Personal information
- Date of birth: 25 September 2002 (age 23)
- Place of birth: Hoofddorp, Netherlands
- Height: 1.82 m (6 ft 0 in)
- Position: Right-back

Team information
- Current team: Volendam
- Number: 2

Youth career
- 0000–2013: FC VVC
- 2013–2017: AZ
- 2017–2021: Koninklijke HFC

Senior career*
- Years: Team / Apps / (Gls)
- 2020–2022: Koninklijke HFC / 23 / (0)
- 2022–2023: Jong Volendam / 24 / (0)
- 2022–: Volendam / 64 / (1)

International career^{‡}
- 2025–: Trinidad and Tobago / 1 / (0)

= Déron Payne =

Trinidadian footballer (born 2002)

Déron Payne (born 25 September 2002) is a professional footballer who plays as a right-back for club Volendam. Born in the Netherlands, he plays for the Trinidad and Tobago national team.

==Career==
On 18 May 2022, Payne signed a three-year contract with Volendam and was initially assigned to their Under-21 squad.
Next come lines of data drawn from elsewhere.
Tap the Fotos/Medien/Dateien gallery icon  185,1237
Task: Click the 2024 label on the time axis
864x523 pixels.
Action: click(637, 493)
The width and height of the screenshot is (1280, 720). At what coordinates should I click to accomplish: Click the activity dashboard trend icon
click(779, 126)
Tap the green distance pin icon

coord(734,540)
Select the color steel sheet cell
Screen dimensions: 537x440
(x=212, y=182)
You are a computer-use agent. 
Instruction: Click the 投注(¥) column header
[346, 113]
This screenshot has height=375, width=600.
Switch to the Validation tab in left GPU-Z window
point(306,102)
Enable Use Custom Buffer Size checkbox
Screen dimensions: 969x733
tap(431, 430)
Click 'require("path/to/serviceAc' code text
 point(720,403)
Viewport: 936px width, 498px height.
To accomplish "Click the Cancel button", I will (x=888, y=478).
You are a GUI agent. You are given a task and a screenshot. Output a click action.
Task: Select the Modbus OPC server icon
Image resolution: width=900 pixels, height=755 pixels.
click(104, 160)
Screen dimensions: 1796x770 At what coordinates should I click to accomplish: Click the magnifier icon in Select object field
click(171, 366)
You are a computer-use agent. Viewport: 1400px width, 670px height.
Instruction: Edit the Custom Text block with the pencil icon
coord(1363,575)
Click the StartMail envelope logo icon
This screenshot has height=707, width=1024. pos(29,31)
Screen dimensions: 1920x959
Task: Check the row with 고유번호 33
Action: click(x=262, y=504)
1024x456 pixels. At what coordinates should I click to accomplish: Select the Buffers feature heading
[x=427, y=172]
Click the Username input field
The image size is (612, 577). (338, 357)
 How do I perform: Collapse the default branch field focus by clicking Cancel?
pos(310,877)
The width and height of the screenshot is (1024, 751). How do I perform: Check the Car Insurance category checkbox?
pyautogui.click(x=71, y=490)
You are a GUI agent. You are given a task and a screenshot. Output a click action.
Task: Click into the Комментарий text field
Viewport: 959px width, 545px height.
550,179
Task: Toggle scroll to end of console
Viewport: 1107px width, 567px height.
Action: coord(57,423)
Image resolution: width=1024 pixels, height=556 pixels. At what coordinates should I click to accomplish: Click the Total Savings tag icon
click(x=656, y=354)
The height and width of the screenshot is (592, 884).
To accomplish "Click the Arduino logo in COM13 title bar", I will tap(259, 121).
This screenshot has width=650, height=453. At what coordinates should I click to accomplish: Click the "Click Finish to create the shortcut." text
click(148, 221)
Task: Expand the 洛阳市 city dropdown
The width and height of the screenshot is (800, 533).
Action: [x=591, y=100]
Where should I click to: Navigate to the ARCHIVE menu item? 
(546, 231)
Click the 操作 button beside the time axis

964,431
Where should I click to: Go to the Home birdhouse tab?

He made his Eredivisie debut for Volendam on 6 November 2022 in a game against Feyenoord.

==Personal life==
Payne was born in the Netherlands to a Trinidadian father and Dutch mother. He was called up to the Trinidad and Tobago national team for a set of 2026 FIFA World Cup qualification – CONCACAF third round matches in October 2025.

Payne is the younger brother of the footballer Desevio Payne.